◆ **Passage shown**
Islamophobe Strikes Again: MPAC's Response to Steve Emerson's Latest Baseless Attack

April 9, 2007


In his most recent article, Steven Emerson persists in his campaign of defamation against MPAC, admits that there is a personal agenda behind this campaign, resorts to the most blatant mischaracterization of MPAC statements, and suggests that American Muslims should have no recourse to courts of law to defend their rights. Indeed, in his campaign against MPAC, Emerson has done more to reveal the true nature of his extremist agenda then in any of his other activities since his misguided rehabilitation by parts of the American media after the terrorist attacks on our country on September 11, 2001.

Throughout the 1990s, Emerson developed a well-deserved reputation for inaccuracy and anti-Muslim bias. Among his more notorious gaffes was an effort to blame Arabs and Muslims for the 1996 Oklahoma City bombing, claiming that the attempt to kill as many people as possible in the attack was "a Middle Eastern trait. By the end of the 1990s most media outlets had correctly concluded that Emerson belongs in the crackpot category due to his pattern of wild and irresponsible accusations, and he found himself largely dismissed and ignored. However, after the September 11 tragedy, Emerson was able to "rehabilitate" himself to some extent, by claiming some sort of completely unjustified vindication. Since then, he has been careful, to a very large extent, not to repeat the mistakes of the 1990s, to be uncharacteristically cautious in most of his pronouncements, and to leave the wilder accusations to underlings, minions and others.

However, in his emotional vendetta against MPAC, Emerson has let his guard down almost entirely, revealing again his penchant for wild and unjustified accusations, his fundamental dishonesty, and his extremist agenda. This agenda is essentially inspired by the Israeli ultra-right, and seeks to block the development of any major Muslim or Arab American political empowerment in the United States by denouncing any and all major organizations or prominent public figures from those communities as "extremists," and promoting insofar as possible fear and hatred of American Muslims in general by casting the community as a threat to our country and a fifth column.

In January 2007, Emerson appeared on Fox News Channel and denounced the Attorney General of the United States for meeting with a number of major American Muslim organizations, including MPAC. This appearance was characterized by grotesque mischaracterizations of MPAC's history, positions and role in the American Muslim community. MPAC's attorneys responded with a letter to Emerson demanding an apology and an end to the false accusations, and reminding him that legal remedies for false accusations are available to victims of liable and slander in the United States.

On March 14, 2007, Emerson published an article on David Horowitz hate filled web site FrontPageMagazine.com, preposterously entitled, "Threatened by the Jihad". Obviously, even the title itself gives the game away: although this entire affair stems from Emerson's campaign of false accusations against MPAC (and other American Muslim organizations, for that matter), he is the one who is "threatened," in other words he positions himself as the victim when in fact he is the aggressor. Worse still, the title suggests that MPAC is synonymous with "the Jihad," which, in Emerson and Horowitz rhetoric means terrorism and extremism -- the fundamental accusation Emerson routinely makes against any and all prominent American Muslim organizations and leaders no matter what their actual policies and positions might be.

◆ **Set of tasks**
A: According to the statement, when did Emerson appear on Fox News Channel to denounce the Attorney General?
B: Revise the stretch of the statement from "On March 14, 2007, Emerson" through "positions might be.", putting "attacker" in place of "aggressor".
The lines below the statement bear no relation to it.

◆ **Material**
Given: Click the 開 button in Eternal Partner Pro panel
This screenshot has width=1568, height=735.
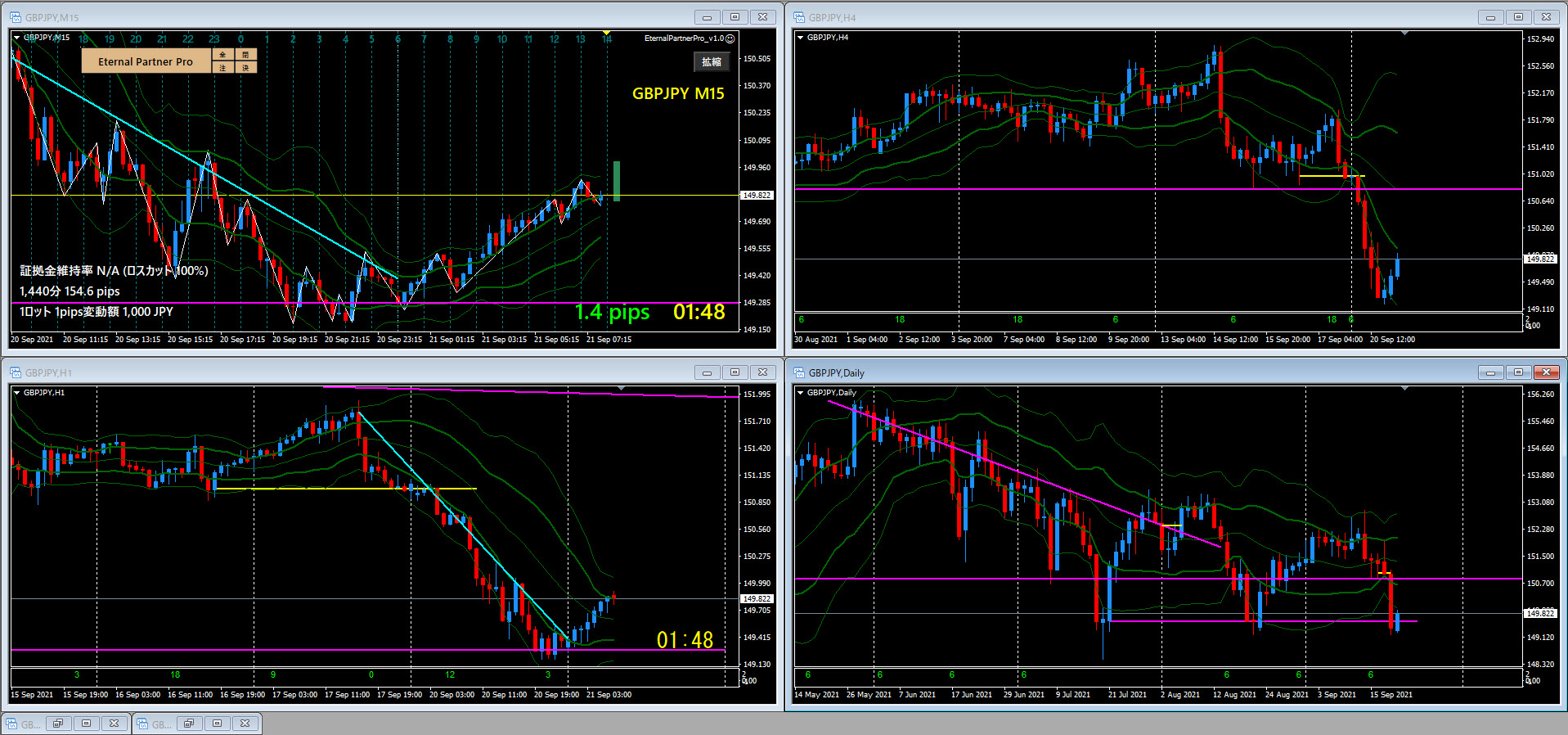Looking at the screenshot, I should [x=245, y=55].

◆ **Worked solutions**
A: In January 2007.

B:
On March 14, 2007, Emerson published an article on David Horowitz hate filled web site FrontPageMagazine.com, preposterously entitled, "Threatened by the Jihad". Obviously, even the title itself gives the game away: although this entire affair stems from Emerson's campaign of false accusations against MPAC (and other American Muslim organizations, for that matter), he is the one who is "threatened," in other words he positions himself as the victim when in fact he is the attacker. Worse still, the title suggests that MPAC is synonymous with "the Jihad," which, in Emerson and Horowitz rhetoric means terrorism and extremism -- the fundamental accusation Emerson routinely makes against any and all prominent American Muslim organizations and leaders no matter what their actual policies and positions might be.